Illustration: Peter C. Espina/GT
President Xi Jinping will attend the 4th Nuclear Security Summit in Washington from Thursday to Friday. According to Chinese Vice Foreign Minister Li Baodong, Xi will meet his US counterpart Barack Obama on the sidelines of the summit in Washington to exchange views on bilateral ties as well as a number of other issues of common concern.
Accelerating negotiations on the Bilateral Investment Treaty (BIT) between China and the US may be among the issues of common interest to be discussed by the leaders of the two largest economies in the world. President Xi's visit to the US will in my opinion play two major roles in the evolution of the economic relationship between the US and China: It will help establish a new economic order in the Eastern Pacific and Western Pacific; and it will help cope with the "business-investment" dilemma between the US and China.
The relationship, especially the economic relationship, between the US and China has evolved a lot in recent decades. The reform and opening-up policy initiated by late Chinese leader Deng Xiaoping changed the US-China comparison pattern by reducing the gap between China and the US. At the same time, Russia has experienced decline since the fall of the Berlin Wall last century, which has been exacerbated by poor economic performance, financial crisis and geopolitical conflict.
Therefore, since the second half of the 1990s, and particularly since the start of the new millennium, the US has not merely been focusing on countering the Russian "threat."
The Americans' interest is in China as a new rival, and the US has shifted its strategic emphasis from Europe to the Asia-Pacific region. Correspondingly, the Asia-Pacific region is substituting the Atlantic region dominated by Europe and the US, the two most dynamic economies of the past two centuries.
Meetings of the "G2," which refers to the US and China, are now the most influential meetings in the world.
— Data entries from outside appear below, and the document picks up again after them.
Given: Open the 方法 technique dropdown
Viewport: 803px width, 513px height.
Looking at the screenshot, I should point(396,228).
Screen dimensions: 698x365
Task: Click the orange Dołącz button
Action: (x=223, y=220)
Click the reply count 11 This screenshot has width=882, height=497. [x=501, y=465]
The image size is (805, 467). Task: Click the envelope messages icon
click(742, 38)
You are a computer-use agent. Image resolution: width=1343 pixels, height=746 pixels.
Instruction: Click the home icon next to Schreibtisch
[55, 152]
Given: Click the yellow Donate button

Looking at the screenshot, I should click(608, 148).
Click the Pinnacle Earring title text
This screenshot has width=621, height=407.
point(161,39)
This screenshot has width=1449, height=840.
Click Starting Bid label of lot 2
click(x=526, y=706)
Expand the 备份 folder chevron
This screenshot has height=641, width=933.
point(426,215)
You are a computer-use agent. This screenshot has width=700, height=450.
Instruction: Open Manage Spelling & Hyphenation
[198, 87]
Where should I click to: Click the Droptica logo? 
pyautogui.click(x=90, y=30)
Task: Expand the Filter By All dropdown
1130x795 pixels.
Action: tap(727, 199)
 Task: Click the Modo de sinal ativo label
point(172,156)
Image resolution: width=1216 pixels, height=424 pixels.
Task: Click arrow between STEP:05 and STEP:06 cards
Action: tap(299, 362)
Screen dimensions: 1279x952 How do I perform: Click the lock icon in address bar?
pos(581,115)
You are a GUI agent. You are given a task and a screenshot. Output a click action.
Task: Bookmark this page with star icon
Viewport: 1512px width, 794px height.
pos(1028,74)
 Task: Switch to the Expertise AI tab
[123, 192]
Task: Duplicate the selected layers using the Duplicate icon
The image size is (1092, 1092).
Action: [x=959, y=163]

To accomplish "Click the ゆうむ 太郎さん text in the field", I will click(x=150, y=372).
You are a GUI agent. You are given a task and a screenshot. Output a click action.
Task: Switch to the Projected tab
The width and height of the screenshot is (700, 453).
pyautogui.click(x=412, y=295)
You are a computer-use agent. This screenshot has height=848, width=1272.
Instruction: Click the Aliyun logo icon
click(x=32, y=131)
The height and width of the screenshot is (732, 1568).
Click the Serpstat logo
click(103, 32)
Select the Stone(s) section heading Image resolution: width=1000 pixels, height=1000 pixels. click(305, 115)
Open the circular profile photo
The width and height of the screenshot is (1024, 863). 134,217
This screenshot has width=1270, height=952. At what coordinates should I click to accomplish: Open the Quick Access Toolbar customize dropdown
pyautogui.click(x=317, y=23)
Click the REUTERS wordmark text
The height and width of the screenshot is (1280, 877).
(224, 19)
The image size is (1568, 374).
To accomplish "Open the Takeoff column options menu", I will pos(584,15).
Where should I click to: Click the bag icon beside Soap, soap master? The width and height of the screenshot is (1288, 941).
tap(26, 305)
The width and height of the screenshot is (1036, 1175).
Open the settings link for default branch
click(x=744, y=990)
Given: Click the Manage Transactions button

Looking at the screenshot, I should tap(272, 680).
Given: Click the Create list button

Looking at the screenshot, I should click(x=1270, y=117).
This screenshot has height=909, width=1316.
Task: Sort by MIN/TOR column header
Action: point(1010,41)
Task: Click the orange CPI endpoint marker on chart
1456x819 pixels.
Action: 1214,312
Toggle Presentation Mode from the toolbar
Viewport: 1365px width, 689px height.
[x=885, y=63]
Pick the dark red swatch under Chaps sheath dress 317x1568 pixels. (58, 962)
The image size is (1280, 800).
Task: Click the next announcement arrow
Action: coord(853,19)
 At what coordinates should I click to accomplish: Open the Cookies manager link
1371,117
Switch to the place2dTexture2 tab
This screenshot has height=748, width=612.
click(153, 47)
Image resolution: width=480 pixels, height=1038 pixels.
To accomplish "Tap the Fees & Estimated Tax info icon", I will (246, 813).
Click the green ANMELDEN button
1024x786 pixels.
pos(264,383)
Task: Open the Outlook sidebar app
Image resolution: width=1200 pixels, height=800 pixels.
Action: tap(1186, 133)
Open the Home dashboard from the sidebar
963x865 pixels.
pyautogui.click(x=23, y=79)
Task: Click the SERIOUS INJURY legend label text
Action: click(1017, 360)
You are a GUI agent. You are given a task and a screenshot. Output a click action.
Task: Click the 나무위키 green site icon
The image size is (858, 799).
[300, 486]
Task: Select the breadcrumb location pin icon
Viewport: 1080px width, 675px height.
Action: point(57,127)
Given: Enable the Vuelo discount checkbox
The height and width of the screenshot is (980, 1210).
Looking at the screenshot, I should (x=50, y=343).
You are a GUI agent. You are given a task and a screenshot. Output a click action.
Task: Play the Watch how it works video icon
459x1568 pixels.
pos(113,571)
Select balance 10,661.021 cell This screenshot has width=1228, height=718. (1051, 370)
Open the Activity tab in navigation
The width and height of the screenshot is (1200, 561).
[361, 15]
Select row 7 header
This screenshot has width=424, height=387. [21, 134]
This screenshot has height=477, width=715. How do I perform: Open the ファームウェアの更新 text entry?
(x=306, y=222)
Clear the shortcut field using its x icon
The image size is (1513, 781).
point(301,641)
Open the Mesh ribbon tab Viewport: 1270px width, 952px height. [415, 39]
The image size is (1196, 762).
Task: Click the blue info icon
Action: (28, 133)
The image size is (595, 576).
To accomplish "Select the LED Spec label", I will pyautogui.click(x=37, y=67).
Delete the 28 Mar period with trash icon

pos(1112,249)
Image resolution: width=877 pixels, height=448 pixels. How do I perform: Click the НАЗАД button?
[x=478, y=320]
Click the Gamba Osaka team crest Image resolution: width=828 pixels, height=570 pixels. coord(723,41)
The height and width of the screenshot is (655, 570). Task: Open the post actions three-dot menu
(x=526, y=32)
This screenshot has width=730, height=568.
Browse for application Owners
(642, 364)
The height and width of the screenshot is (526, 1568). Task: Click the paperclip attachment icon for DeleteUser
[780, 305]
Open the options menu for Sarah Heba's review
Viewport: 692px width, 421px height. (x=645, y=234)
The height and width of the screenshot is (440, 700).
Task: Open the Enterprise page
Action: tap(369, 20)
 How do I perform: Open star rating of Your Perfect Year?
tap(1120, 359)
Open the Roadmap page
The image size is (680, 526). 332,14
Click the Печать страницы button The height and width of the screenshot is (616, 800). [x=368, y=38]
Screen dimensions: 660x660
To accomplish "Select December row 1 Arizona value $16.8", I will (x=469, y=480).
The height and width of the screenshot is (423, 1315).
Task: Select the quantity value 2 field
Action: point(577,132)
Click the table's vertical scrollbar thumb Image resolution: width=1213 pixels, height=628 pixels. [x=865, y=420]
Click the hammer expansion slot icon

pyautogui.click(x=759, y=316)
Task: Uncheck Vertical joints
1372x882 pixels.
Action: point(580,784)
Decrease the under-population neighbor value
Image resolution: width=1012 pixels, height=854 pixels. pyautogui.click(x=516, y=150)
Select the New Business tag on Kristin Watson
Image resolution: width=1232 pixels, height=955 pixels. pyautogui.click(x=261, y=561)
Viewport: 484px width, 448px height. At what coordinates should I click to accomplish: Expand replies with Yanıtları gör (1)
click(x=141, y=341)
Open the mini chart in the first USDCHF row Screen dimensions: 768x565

President Xi's visit to the US this time will form only one of the G2 meetings, but it will be important because it is the appropriate time for the two countries to establish a new economic order in the Asia-Pacific region - or in other words, between the Western Pacific and the Eastern Pacific. Also, stability in this region will be a crucial "stabilizer" for the rest of the world.
With regard to commercial relations between the US and China, President Xi's visit will also help. The BIT negotiations reflect the dilemma in the field of business and investment between the US and China: The Americans need Chinese capital following the global financial crisis; however, the fact that competitive Chinese products have increasingly been accepted by global consumers given their low prices and reasonable quality makes the US nervous.
Hence, it is understandable that this "business-investment" dilemma haunts US policymakers. I suppose that it also haunts the participants in the ongoing US-China BIT negotiations.
It could be one of the major reasons for the Americans to "scrape together" their so-called Asian "little brothers" and a couple of Latin American countries into a new trade alliance. But no trade agreement could work well in the Asia-Pacific region without the participation of China, as the latter is today not only one of the players but also a heavyweight decider in the world's trade, especially in this region.
How can we cope with this dilemma? The Americans should have more confidence in China and both should open their economic borders, because only with a higher degree of openness can the US and China enjoy more mutual benefits from their bilateral business and investment.
Free trade has long been studied by economists and has proved efficient for economic growth in various regions. Why not borrow this model in order to develop one day a Free Trade Agreement (FTA) between the US and China? I am convinced that President Xi's visit will help with this.